Chancellor George Osborne caught the insurance industry by surprise with a Budget announcement that insurance premium tax will rise a whopping 56% to 9.5% from November this year.
The reaction from the industry has been one of outrage given the pressure that the government has been applying to reduce premiums.
The estimated £1.6bn increase in revenue that this rise should deliver to the Treasury by 2020-21 can legitimately be passed on to our customers as it is an increase in tax. AA Insurance estimates that the IPT hike will add around £5 to the average home policy while tax experts at PwC believes that the cost of the average buildings and contents policy will rise by £12 as a result.

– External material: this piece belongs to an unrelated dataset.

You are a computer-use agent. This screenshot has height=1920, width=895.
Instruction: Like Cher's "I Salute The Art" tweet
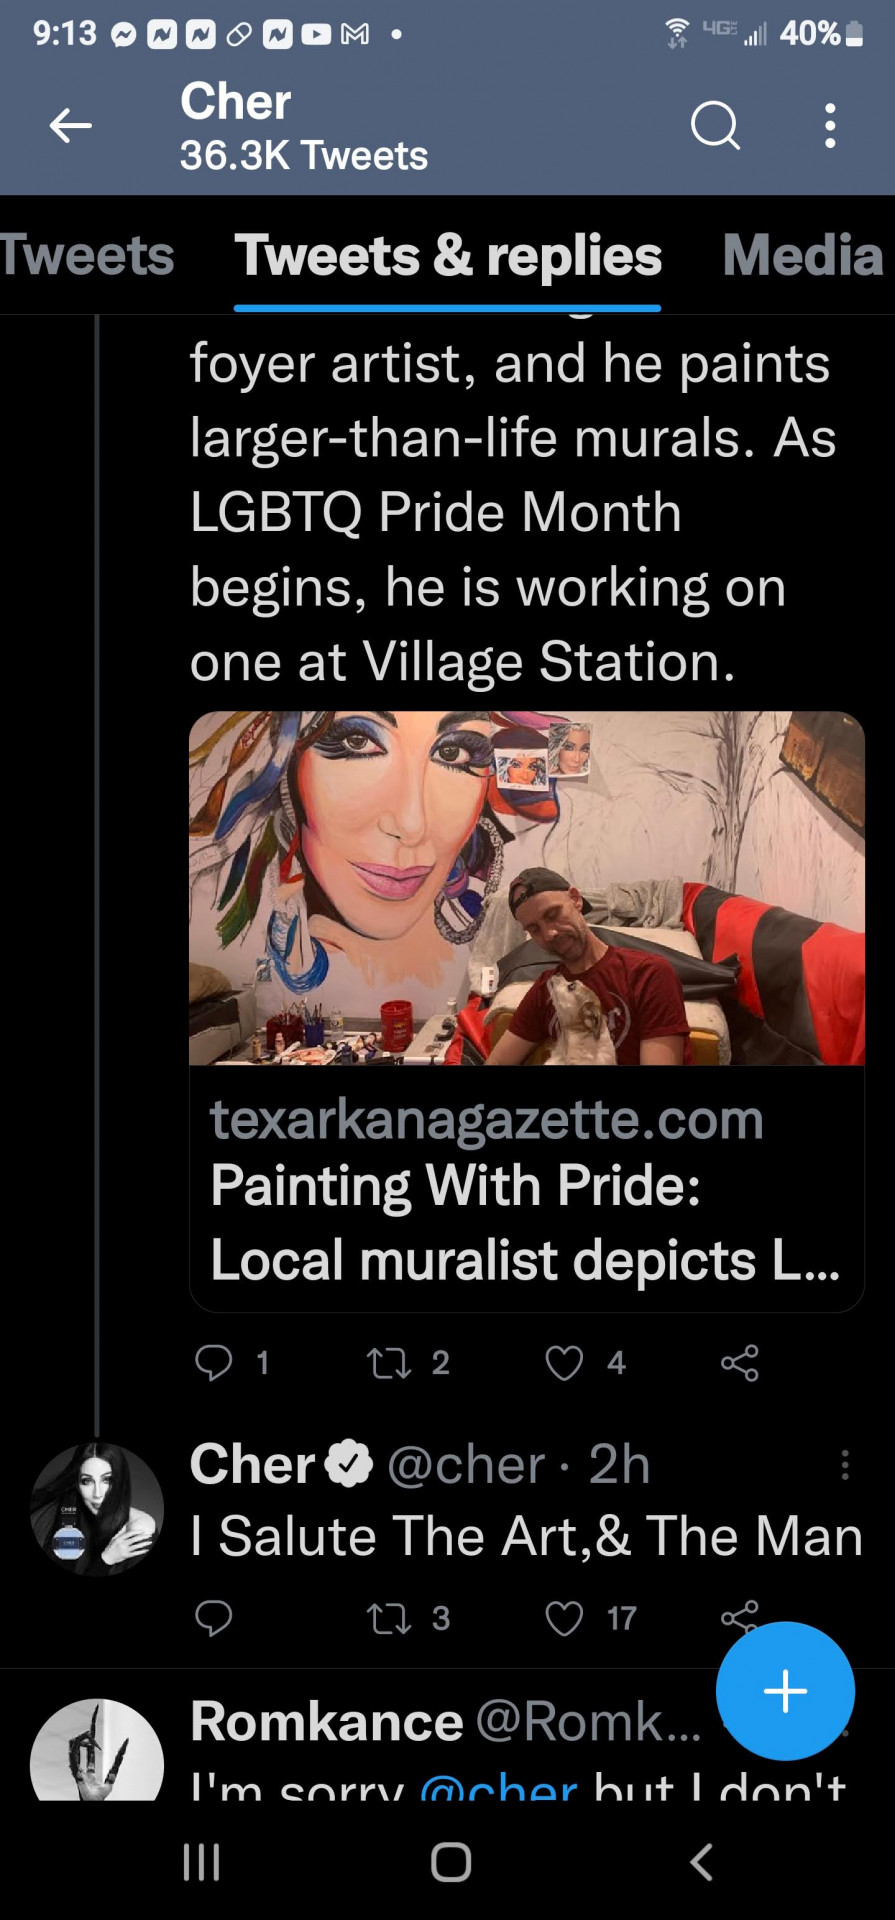click(564, 1617)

However a question mark hangs over whether insurers will absorb the cost themselves. It is an incredibly competitive market both in the commercial and personal lines sectors and margins are tighter than ever. In the current environment, this could lead to greater consolidation or some exiting from affected markets according to some industry commentators which would surely be to the detriment of the consumer if it led to less choice?

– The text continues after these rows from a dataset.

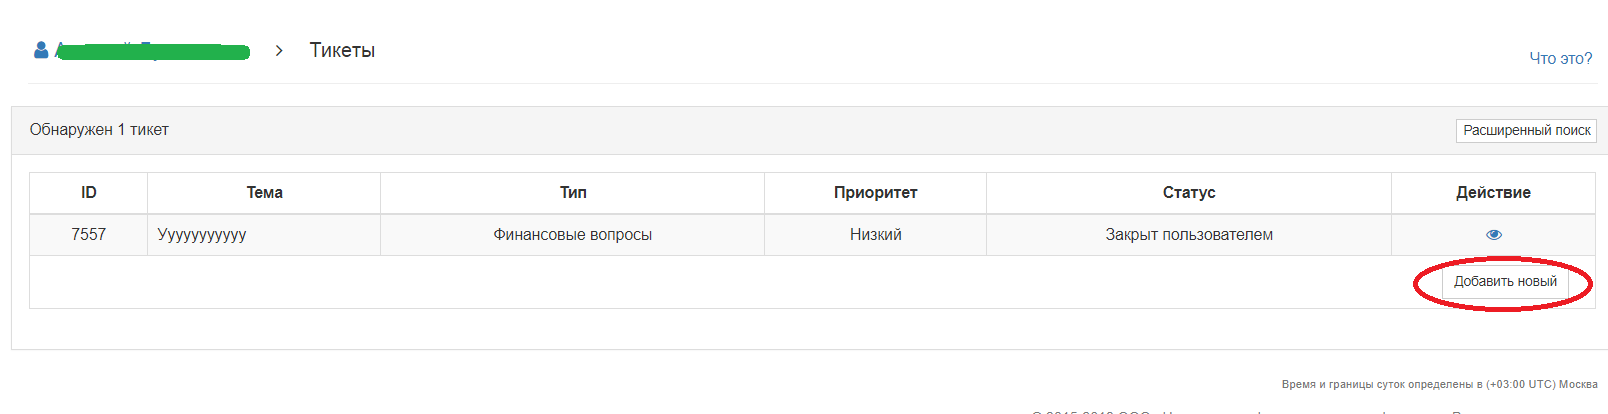Image resolution: width=1608 pixels, height=414 pixels.
Task: Click the redacted user name in breadcrumb
Action: pos(152,50)
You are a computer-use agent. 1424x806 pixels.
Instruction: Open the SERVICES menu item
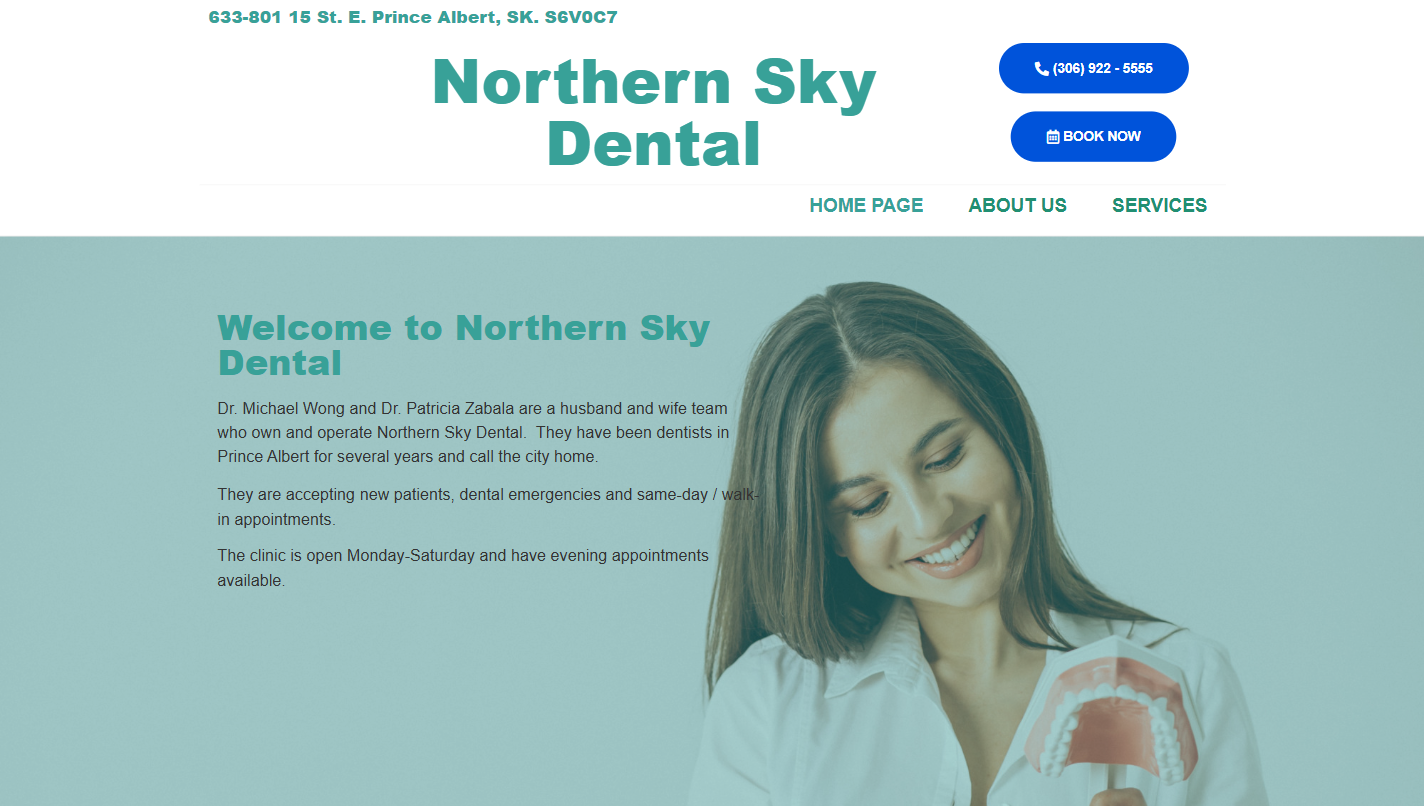click(x=1159, y=205)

Any increase in cost could lead to customers cutting back on the level of cover they take out or even foregoing it altogether – a situation that no-one wants.

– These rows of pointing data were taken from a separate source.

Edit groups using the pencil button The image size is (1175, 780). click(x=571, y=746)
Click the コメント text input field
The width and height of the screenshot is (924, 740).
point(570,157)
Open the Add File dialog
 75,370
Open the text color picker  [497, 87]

If insurers do choose to pass on the costs, what will this mean for your clients?
Policies incepted on or renewed on or after 1st November 2015 will attract the new IPT rate of 9.5% regardless of when you actually provided the quote or any applicable rate guarantee. Any mid-term change which results in the payment of an additional premium will also attract the new rate as will any adjustment or cancellation which results in a refund of premium.
The existing IPT rate of 6% will apply to those policies incepted or renewed prior to 1st November so long as the insurer has entered the premium on to their systems by the end of February next year. The new rate of IPT of 9.5% will apply to any mid-term changes that take place on or after 1st November resulting in an additional premium however the old rate of 6% will apply to any changes that result in a refund.
It’s going to be a waiting game to see whether household insurers to choose to hike up premiums, become more selective in the risks they write or possibly exit some areas of business altogether.
It’s also going to be interesting to see whether the Chancellor chooses to weigh up the market reaction before deciding whether to push IPT up again in future budgets. Let’s face it, all taxes are reviewed regularly and as IPT hasn’t gone up since 2011, it could well be in his sights as a future revenue generator for the Treasury. Some in the industry are speculating that he could look to bring it in line with VAT. As the average IPT rate in the EU is over 10% while in Germany it is as high as 19%, further increases could be argued away as bringing the UK in line with its European neighbours.
They do say that nothing is certain except for death and taxes don’t they?!